I recently acquired several boxes of 78s, all the boxes were musty from a damp basement. (I was able to clean nearly all the records and put them into plastic sleeves.)
However the paper record sleeves with Victrola advertising on them, and two books smell very moldy. I feel guilty tossing them. Is there any value to saving them in a bag, or maybe scan them and toss the originals?
The books are:
- "Rare Record Auction Catalog" January 31, 1977 from Jazz Record Co. in Hicksville NY, and
- "78 RPM Records & Prices" by Peter A. Soderbergh, Ph.D. May 1977 Second Printing (I see there are many copies of this book for sale online.)
Thanks for your reply Keith, I'm not really interested in cleaning them though. If they aren't important, I think it might be safer to just throw them out.
What I'm really asking is, is there any point in saving them? Should I just toss them? Should I take the time to scan them for posterity?
I'd be willing to scan them if they hold any informational value. The one book seems outdated and relatively common. The other is simply a list of hundreds of records that were at auction 46 years ago. I suspect the record sleeve advertisements are fairly common as well?
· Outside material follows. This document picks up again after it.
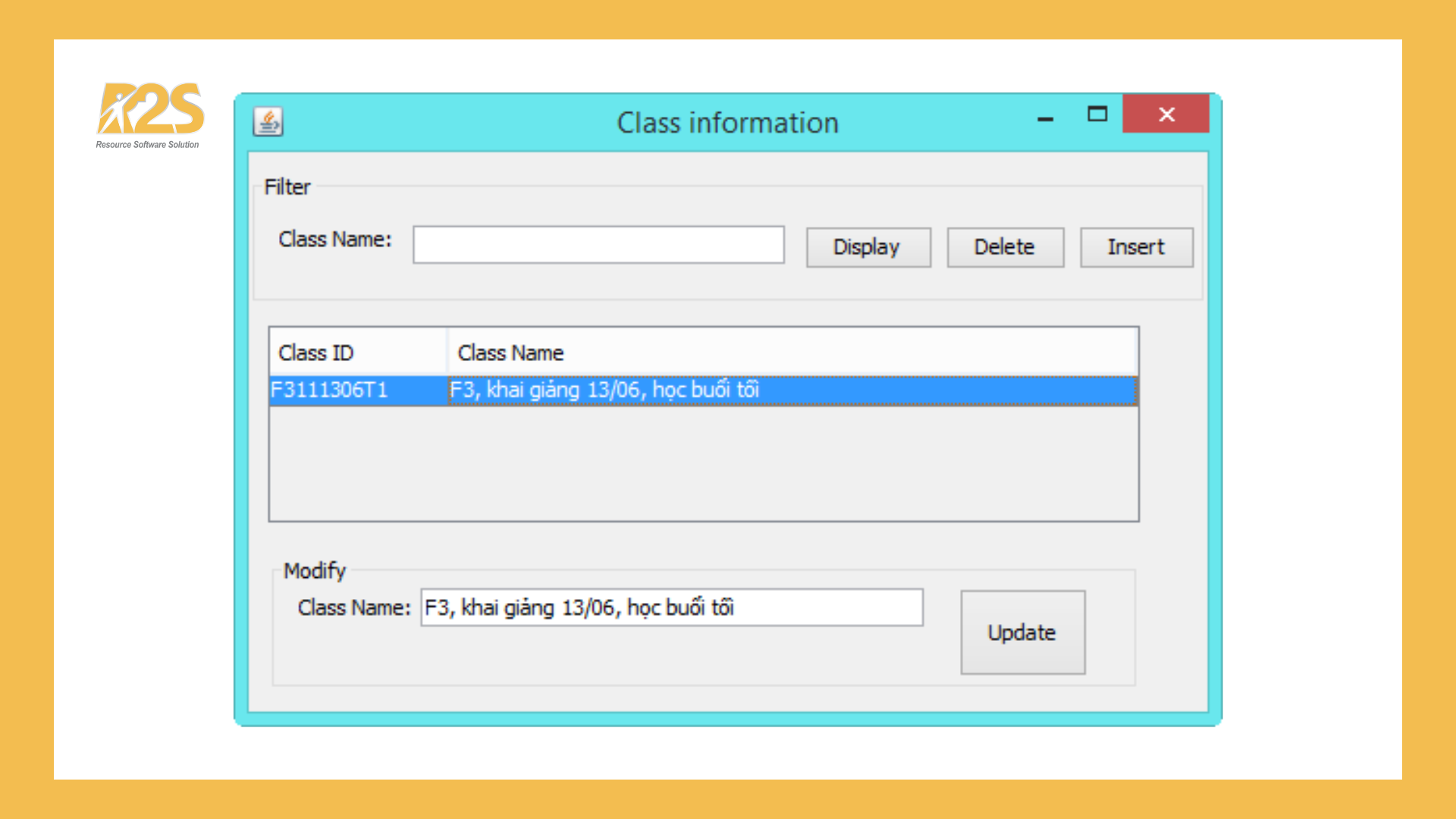Minimize the Class information window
I personally would toss them all. The auction catalog and the book are too common to keep them in this condition. The sleeves are probably common too, but just in case, you can check our sleeve database and see if there is anything among them that you should at least scan and add there before you toss it. The Victor sleeves are here.
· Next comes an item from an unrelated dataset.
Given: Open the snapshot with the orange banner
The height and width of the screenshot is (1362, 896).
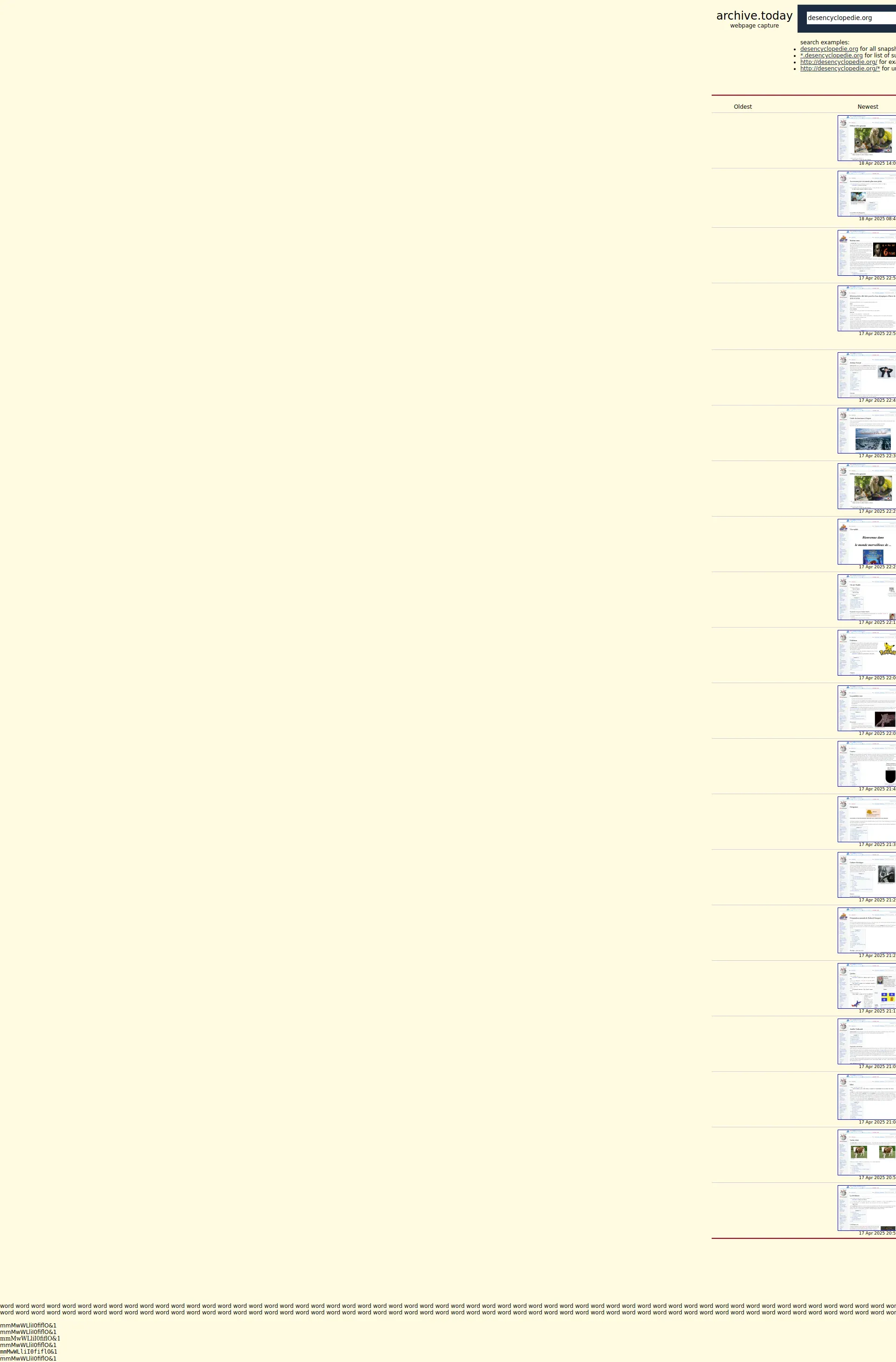Looking at the screenshot, I should pyautogui.click(x=867, y=819).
This is going to sound silly but I swear it worked for me.
Moldy-smelling paper - get a plastic storage box with a seal-able lid. Place paper items inside along with scrunched up balls of newspaper, enough to full the box. Put lid on box and leave for 24 hours.
When you take the items out again they may smell strongly of newspaper but that will fade and the smell of mould will be gone for good. So long as you keep them clean and dry they should be cured. No idea why, but it works.
Not sure it will work with a book though - the individual pages might not get enough exposure - but you could try putting them in with the pages fanned out and see.